Ah, me and getting sidetracked… the weekend just gone was mostly spent writing yet another horizontally scrolling shoot ‘em up for the C64. This isn’t even close to news (although my actually finishing one might be) but there’s a kink to this particular project. A couple of people have said to me previously that they felt working in a machine code monitor with a single pass assembler and disassembler was somehow easier than using an assembler (most of them were beginners to machine code programming) and one particular individual, an almost fanatical supporter of monitor-written code, commented repeatedly about how much of a “palava” using an assembler was despite not having used one.
Said individual recently resurfaced to post a little garbage to the comments on my YouTube videos and, after I deleted them and blocked him, it set me thinking a little; although I’ve done a lot of work in various monitors over the years and even hand assembled code for the VIC 20 back in “ye olde days” (and that’s so much fun, even now I can remember some of the opcodes in decimal) I’ve never actually written a complete game with a monitor. Some of the people who developed in a monitor like John Ferrari, Stavros Fasoulas and Jon Wells have produced some cracking games (although the difficulty curves always seem to be rather harsh, I have my own theories as to why) which means that, despite certain other examples being utterly appalling, it must be possible to produce something decent.
So to quote Jeremy Clarkson, how hard can it be? Not particularly hard, as it goes, but certainly laborious to an almost masochistic level because tasks that are relatively simple in an assembler such as adding or subtracting commands or even relocating large blocks of code become fiddly operations with the monitor and every subroutine or table of data needs to be documented to avoid forgetting what they do.
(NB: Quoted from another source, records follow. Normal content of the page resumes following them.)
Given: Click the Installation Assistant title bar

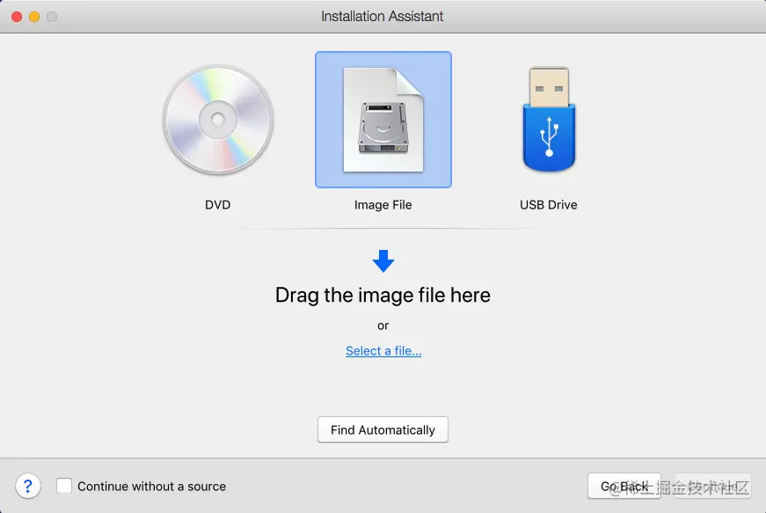Looking at the screenshot, I should click(383, 16).
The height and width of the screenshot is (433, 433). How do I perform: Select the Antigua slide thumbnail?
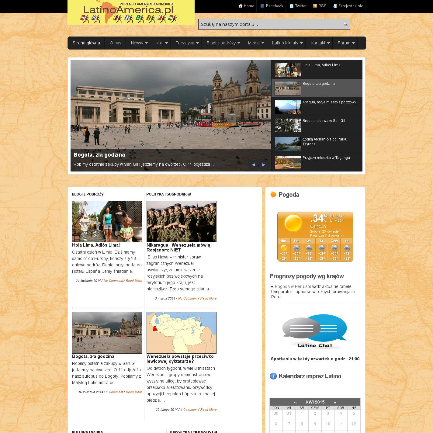point(288,107)
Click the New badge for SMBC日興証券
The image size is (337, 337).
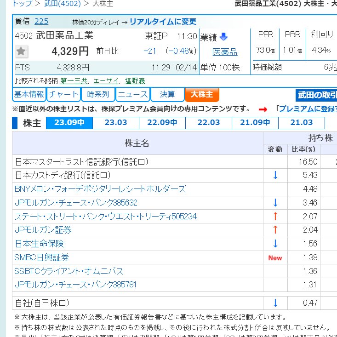click(x=275, y=257)
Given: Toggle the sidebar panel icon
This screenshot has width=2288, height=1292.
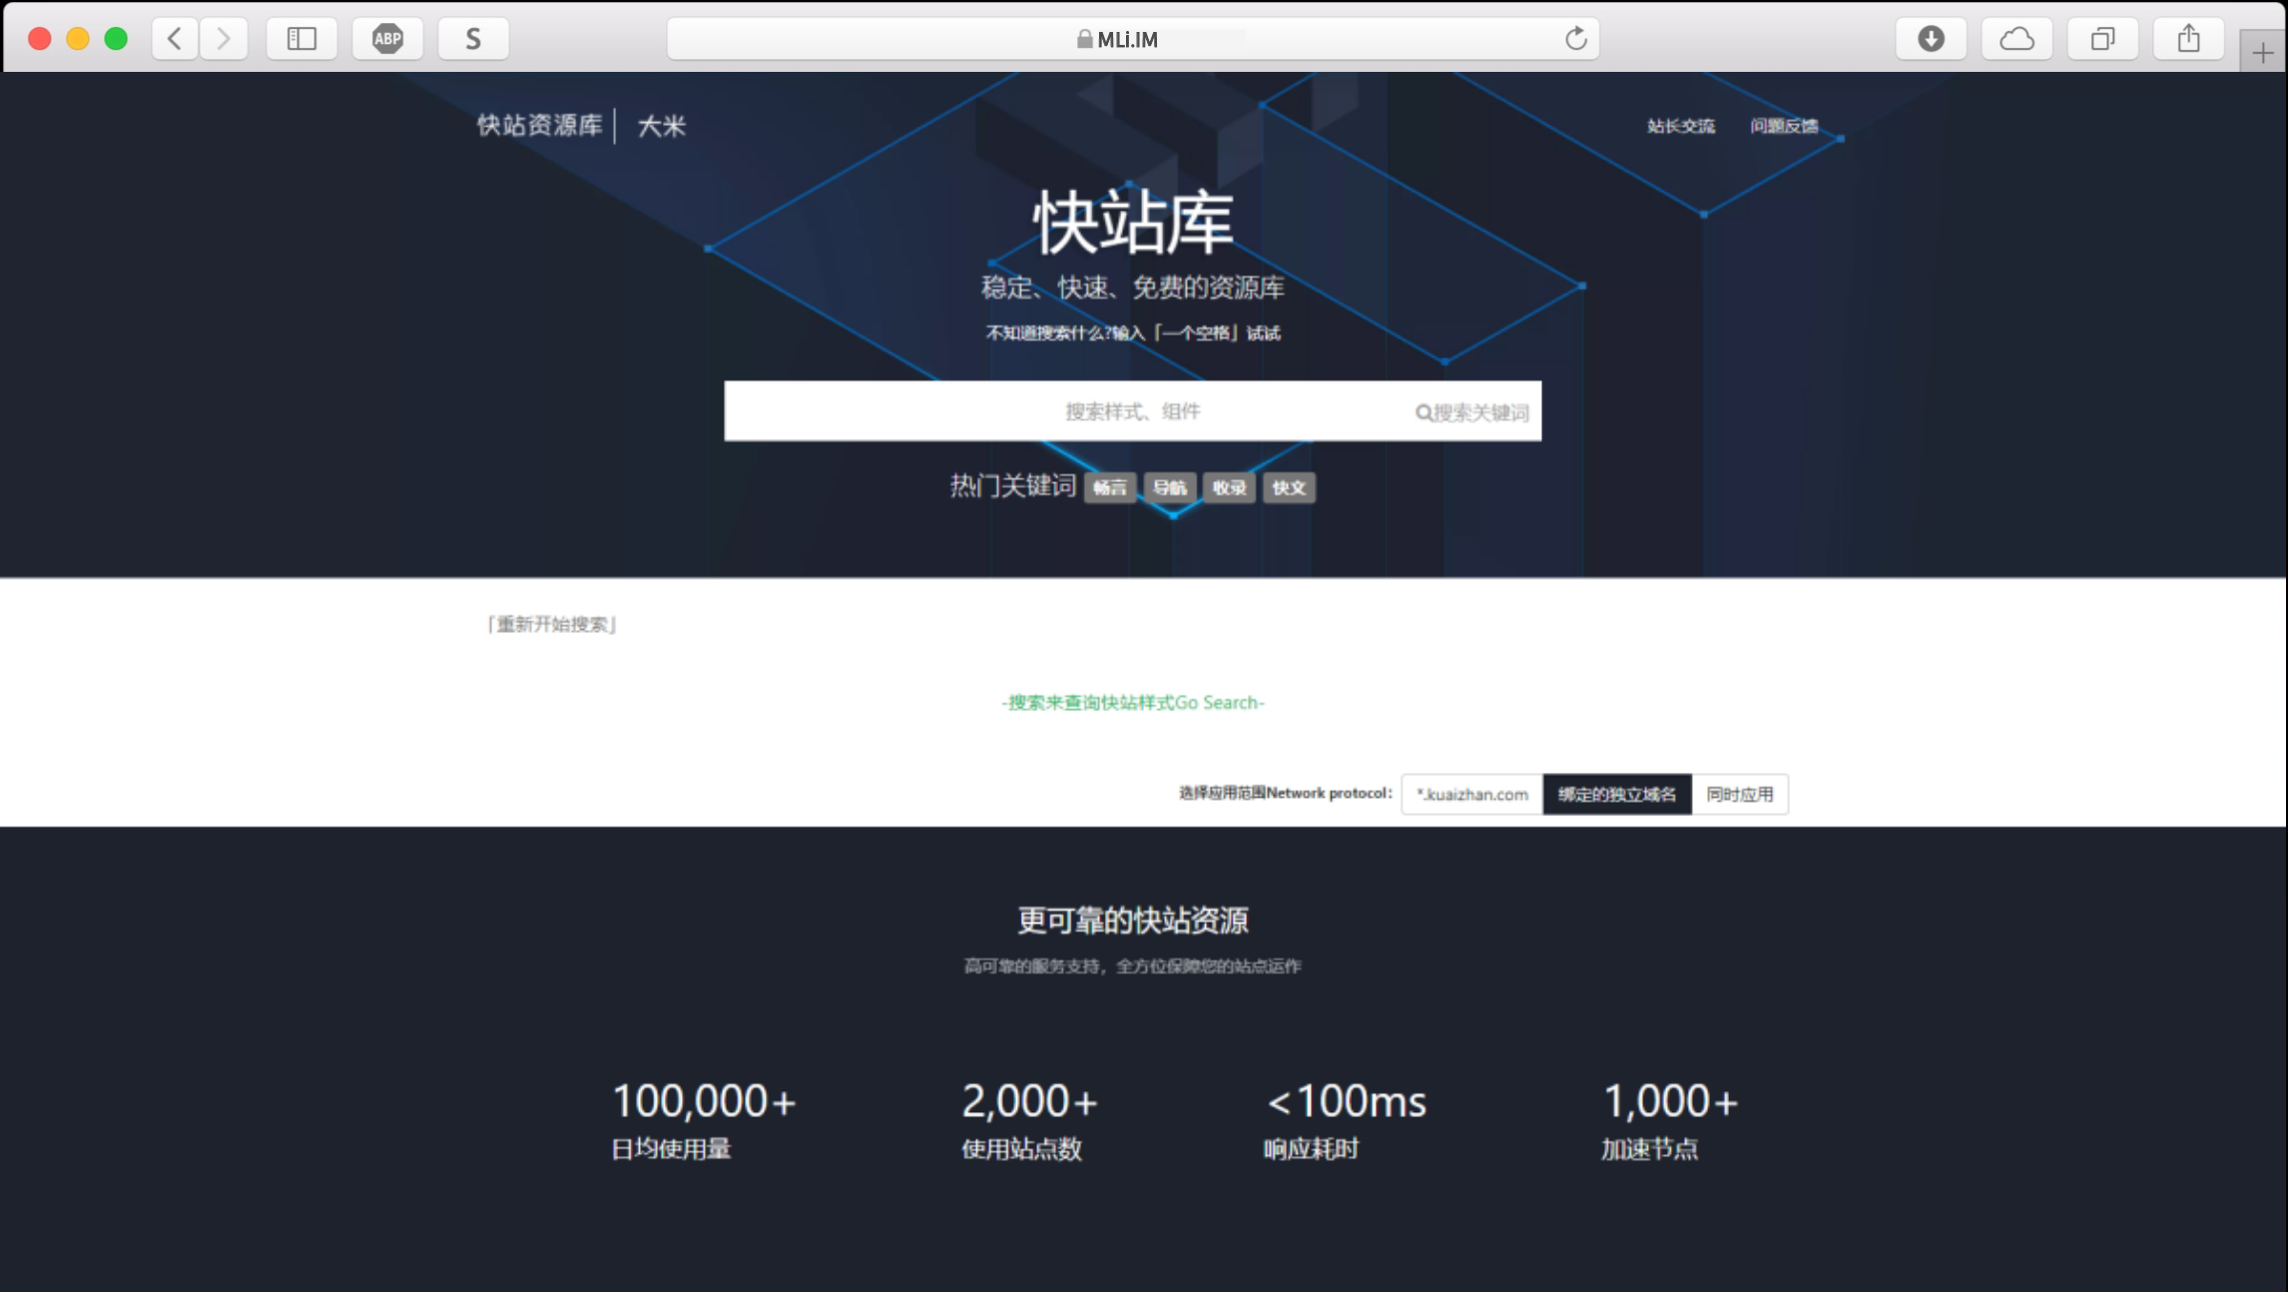Looking at the screenshot, I should pyautogui.click(x=301, y=39).
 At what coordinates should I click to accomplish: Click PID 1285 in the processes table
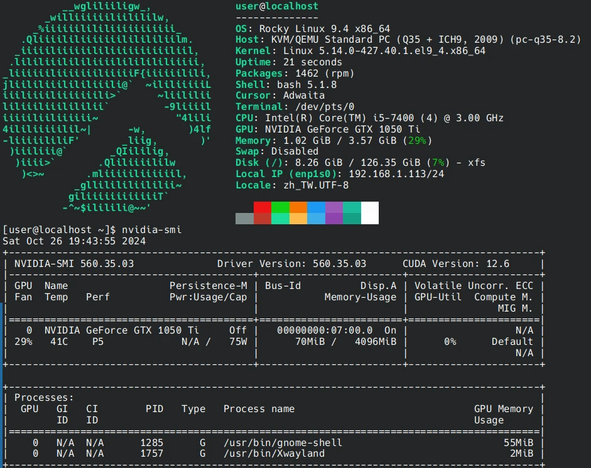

Usually I can keep the memory map straight in my head (although I usually have a simple memory map at the top of my source code) but the notes I’ve compiled so far for this project resemble something that Ordnance Survey would churn out!
The game itself is coming along nicely though, after three days of occasional coding it currently only lacks background collisions before the most important parts of the core are done – after that there’s just graphics, data and cosmetic code to do. There aren’t any screenshots just yet because the backgrounds have been “donated” by another project for testing and there are only a couple of specifically created sprites to date.
This exercise hasn’t changed my opinion of developing in a monitor; if the assembler is a word processor, using a monitor is akin to reverting to a manual typewriter – yes, with some skill it’s possible to be incredibly creative with either, but with the more primitive choice a significant amount of time will be spent working around the shortfalls of the environment.